Inbound DIDs and outbound routes
Inbound is elegant: Dialplan › Destinations › Add, enter the DID — FusionPBX auto-creates the inbound route as you save, and you pick the target (extension, ring group, IVR) right there. This works because carrier calls arrive in the public context; if inbound dies, check Context (flag #2) before anything else.
Outbound: Dialplan › Outbound Routes › Add — select the gateway, set the dial pattern, done.
Caller ID is field flag #3. Outbound CID normally flows from the extension’s effective caller ID, not the gateway. Two gateway-level fields interact with carriers: some carriers validate the SIP From user, so setting From User fixes rejected calls — but then pins that value on every call’s identity. And when caller ID doesn’t display at all, FusionPBX’s own docs point at the “Caller ID In From” toggle — setting it true “will often fix the problem.”
Codecs, DTMF, and NAT
- Codecs: per-gateway via the Codec Preferences field (e.g.
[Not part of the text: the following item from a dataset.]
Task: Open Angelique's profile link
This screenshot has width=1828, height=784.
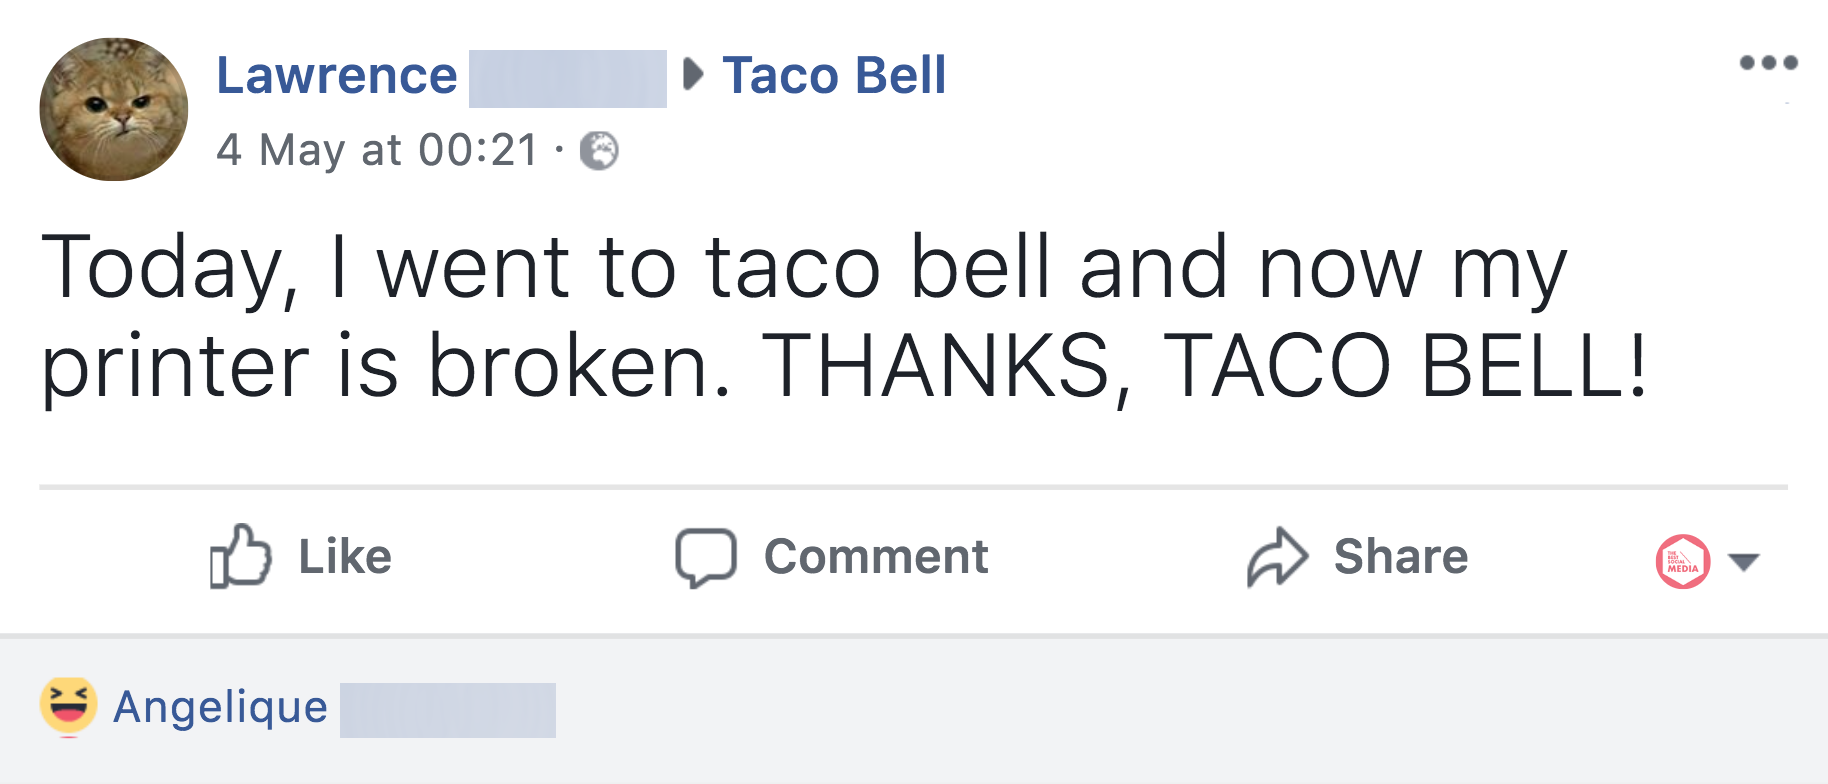Action: 221,708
PCMU,PCMA,G722,OPUS— put G.711u first for US carrier trunks); global defaults live in Advanced › Variables (global_codec_prefs). - DTMF: there is no per-gateway DTMF selector — FreeSWITCH speaks RFC 2833 telephone-event on trunks by default, which is what carriers expect. Only touch the SIP-profile DTMF variables if a carrier explicitly requires it.
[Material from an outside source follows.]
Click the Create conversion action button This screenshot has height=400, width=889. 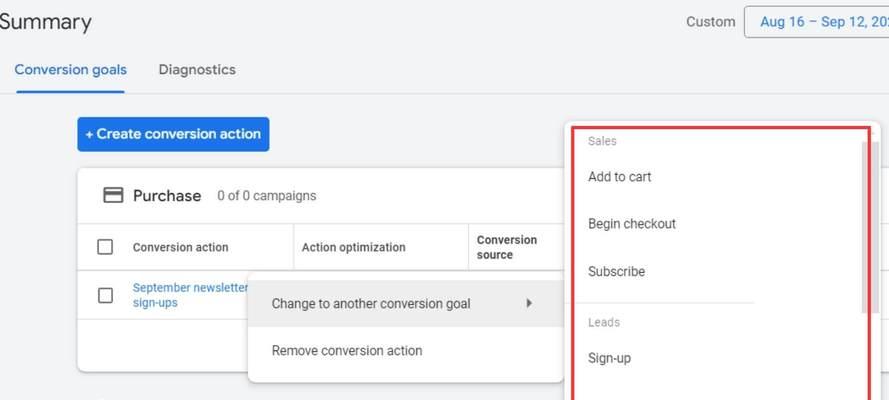pyautogui.click(x=173, y=134)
- NAT: FusionPBX runs two SIP profiles — internal (5060/5061, authenticated) and external (5080/5081, the clean port to have your carrier send inbound calls to). If the carrier can only target 5060, whitelist its IPs in Access Controls instead. Behind NAT with a static public IP, set
external_sip_ipandexternal_rtp_ip(Advanced › Variables) or the external profile’s ext-sip-ip/ext-rtp-ip. Forward FreeSWITCH’s RTP range on the firewall (the FreeSWITCH default is UDP 16384–32768), enable the gateway’s Ping option to keep NAT pinholes alive, and disable SIP ALG on the router.
Testing
Confirm the gateway state first (REGED for register, NOREG for IP auth). Then outbound to a mobile — verify caller ID — and inbound to each Destination. One-way audio is NAT: re-check external_rtp_ip and the forwarded RTP range.
Frequently asked questions
What’s the difference between Proxy and Hostname in a FusionPBX gateway?
Proxy is the carrier’s SIP server — the field every gateway needs. Hostname pins the gateway to one specific FusionPBX server in a multi-server deployment and should stay blank on a typical single-server install. Putting the carrier address in Hostname instead of Proxy is a classic dead-gateway mistake.
Why does my FusionPBX gateway show NOREG?
If the gateway has Register set to false, NOREG is the correct, healthy state — an IP-authentication gateway never registers. It is only a problem on a credentialed gateway that should show REGED, where it means registration is failing (check Proxy, credentials, and whether the gateway was restarted after editing).
How do I route a DID to an extension in FusionPBX?
Dialplan › Destinations › Add: enter the DID and choose the target. FusionPBX creates the matching inbound route automatically. This depends on carrier calls arriving in the public context via the external profile — if Destinations aren’t matching, verify the gateway’s Context is still “public.”
Does FusionPBX support IP-authenticated carrier trunks?
Yes: set Register to false, keep placeholder credentials in the username/password fields, and add the carrier’s IPs under Advanced › Access Controls so unauthenticated INVITEs are accepted. The gateway will sit in NOREG state and carry calls normally.